# [Gesteld doel]
Toon elke regel uit de vermeldingen waarin de tekenreeks "header" voorkomt. Let daarbij op het verschil tussen hoofdletters en kleine letters.

Ruwe vermeldingen
┏━━
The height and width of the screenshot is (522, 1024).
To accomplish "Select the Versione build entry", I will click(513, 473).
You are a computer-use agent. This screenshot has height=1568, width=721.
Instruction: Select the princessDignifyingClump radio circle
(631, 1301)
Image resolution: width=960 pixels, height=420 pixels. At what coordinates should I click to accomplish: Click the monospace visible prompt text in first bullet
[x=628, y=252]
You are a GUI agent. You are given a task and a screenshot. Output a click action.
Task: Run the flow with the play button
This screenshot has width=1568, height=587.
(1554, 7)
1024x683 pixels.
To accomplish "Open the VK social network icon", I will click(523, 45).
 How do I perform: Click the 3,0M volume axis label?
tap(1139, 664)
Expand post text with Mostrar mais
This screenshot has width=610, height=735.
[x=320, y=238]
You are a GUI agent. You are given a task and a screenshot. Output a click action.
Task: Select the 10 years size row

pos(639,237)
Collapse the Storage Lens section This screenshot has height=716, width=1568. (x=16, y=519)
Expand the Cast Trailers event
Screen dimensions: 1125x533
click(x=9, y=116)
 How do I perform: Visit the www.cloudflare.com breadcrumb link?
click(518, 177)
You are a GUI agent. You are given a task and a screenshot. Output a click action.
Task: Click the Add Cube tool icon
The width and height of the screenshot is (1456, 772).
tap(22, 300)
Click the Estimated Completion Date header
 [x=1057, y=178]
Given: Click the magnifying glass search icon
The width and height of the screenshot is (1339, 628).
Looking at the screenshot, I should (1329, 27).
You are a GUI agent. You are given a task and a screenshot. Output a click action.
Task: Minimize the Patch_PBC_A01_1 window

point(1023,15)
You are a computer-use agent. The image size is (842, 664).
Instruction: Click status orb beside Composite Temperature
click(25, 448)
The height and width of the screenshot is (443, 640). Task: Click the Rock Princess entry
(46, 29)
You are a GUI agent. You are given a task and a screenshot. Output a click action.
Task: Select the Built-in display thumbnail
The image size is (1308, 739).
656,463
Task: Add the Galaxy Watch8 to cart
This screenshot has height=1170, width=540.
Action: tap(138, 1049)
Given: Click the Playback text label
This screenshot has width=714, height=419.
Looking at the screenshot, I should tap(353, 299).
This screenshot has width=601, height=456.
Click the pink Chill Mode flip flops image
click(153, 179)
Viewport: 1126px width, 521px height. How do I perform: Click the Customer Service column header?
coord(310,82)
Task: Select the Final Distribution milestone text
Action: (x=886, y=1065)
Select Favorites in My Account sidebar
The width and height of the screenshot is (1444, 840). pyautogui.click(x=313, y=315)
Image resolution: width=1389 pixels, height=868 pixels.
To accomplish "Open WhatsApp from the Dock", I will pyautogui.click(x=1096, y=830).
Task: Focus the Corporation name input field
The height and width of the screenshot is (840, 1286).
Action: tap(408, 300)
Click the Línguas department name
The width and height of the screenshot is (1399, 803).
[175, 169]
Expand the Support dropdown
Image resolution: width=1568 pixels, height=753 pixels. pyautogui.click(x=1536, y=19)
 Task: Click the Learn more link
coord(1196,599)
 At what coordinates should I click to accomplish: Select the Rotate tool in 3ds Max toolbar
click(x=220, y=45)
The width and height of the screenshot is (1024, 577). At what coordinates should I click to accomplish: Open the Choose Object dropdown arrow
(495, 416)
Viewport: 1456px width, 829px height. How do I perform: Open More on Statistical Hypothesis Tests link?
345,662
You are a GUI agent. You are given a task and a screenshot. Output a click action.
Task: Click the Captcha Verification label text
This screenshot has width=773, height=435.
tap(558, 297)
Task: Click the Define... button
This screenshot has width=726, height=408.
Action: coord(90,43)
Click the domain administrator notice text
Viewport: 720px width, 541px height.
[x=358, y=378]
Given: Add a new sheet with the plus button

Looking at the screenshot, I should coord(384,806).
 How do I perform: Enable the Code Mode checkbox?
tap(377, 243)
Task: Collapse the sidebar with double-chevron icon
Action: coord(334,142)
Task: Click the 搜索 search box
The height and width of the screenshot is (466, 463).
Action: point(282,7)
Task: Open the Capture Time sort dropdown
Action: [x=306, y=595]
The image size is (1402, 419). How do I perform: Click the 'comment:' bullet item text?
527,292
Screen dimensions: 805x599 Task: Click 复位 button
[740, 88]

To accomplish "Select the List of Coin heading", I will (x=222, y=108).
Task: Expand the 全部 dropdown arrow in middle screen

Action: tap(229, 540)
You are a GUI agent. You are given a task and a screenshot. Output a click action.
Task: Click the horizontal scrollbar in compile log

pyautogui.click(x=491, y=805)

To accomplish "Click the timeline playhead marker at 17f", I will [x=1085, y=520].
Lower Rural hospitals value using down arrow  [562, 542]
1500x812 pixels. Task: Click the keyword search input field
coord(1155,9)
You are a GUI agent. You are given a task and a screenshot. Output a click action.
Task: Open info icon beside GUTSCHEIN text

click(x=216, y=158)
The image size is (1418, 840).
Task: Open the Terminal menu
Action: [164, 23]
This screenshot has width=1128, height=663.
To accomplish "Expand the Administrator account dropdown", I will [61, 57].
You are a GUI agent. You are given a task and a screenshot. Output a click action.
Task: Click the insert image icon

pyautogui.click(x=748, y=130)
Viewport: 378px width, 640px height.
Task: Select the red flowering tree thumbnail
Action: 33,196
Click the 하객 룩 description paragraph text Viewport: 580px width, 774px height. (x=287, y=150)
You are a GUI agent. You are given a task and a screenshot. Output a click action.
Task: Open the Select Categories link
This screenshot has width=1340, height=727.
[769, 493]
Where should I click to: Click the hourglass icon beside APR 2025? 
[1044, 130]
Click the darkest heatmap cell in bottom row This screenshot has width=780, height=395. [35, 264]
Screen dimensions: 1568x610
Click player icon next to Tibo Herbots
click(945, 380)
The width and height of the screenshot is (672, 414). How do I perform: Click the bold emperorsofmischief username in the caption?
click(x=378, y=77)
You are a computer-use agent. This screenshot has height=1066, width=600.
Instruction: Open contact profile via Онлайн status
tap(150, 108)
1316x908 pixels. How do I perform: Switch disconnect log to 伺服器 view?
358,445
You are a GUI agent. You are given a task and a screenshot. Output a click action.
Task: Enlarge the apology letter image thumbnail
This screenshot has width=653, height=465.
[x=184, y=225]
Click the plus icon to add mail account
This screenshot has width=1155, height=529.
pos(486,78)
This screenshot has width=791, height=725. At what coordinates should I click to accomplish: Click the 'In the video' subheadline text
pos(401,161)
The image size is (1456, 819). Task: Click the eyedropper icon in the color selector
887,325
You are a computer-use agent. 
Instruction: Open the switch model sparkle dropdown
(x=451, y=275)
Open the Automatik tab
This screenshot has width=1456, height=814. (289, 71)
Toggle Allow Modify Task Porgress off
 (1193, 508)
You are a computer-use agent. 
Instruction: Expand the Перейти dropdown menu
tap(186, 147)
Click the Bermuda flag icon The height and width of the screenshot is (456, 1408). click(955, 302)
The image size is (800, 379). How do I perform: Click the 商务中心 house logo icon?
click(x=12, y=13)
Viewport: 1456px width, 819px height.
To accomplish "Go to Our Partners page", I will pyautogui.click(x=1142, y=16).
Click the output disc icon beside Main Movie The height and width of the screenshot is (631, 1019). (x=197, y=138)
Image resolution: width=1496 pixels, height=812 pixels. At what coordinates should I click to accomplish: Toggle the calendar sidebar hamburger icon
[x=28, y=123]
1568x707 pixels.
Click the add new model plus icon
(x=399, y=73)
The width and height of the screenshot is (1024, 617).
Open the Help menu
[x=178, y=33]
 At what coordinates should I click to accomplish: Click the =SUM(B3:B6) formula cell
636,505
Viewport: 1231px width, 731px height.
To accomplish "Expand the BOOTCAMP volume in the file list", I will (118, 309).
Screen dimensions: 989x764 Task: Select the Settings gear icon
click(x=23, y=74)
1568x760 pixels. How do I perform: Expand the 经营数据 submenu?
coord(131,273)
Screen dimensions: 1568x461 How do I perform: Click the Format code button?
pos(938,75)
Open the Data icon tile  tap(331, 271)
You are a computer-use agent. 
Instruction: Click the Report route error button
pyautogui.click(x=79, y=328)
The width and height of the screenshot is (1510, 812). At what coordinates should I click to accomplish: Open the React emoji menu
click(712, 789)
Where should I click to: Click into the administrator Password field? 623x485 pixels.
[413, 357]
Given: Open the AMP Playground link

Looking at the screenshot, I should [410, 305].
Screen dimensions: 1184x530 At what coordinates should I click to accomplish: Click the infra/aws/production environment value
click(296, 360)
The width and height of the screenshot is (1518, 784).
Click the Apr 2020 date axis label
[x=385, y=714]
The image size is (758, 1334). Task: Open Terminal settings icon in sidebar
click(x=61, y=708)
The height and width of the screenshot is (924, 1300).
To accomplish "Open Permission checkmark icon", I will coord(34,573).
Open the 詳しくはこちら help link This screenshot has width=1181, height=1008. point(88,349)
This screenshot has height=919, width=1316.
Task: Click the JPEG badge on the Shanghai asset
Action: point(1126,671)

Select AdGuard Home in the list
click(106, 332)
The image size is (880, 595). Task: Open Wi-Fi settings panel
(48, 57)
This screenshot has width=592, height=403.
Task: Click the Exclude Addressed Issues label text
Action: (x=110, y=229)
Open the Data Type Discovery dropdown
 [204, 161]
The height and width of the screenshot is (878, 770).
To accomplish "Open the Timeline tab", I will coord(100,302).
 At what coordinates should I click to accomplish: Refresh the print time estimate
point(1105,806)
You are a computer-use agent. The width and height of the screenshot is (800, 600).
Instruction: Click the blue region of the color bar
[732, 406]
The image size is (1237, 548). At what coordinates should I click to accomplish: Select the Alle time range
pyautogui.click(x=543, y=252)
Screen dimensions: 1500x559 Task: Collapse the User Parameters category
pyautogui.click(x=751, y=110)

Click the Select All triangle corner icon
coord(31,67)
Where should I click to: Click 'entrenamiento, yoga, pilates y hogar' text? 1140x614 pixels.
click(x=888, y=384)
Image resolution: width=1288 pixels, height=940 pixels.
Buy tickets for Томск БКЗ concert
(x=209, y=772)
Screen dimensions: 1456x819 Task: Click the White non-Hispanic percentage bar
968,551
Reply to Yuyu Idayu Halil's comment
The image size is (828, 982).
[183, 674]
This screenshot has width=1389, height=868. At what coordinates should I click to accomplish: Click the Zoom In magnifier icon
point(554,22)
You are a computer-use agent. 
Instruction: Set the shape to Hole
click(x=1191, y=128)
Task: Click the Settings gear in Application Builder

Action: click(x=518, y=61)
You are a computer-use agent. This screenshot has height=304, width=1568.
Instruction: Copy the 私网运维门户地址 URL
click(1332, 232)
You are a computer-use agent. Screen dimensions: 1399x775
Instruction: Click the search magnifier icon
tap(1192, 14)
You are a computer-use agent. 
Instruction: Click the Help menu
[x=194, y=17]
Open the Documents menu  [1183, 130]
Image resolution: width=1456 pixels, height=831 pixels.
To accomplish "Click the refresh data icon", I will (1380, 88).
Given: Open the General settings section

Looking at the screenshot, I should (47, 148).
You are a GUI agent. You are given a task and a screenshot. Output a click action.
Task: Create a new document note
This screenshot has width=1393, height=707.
┗━━
# [Juiste uitvoer]
Click the Estimated Completion Date header
Viewport: 1126px width, 521px height. How do I perform: Click the Customer Service column header?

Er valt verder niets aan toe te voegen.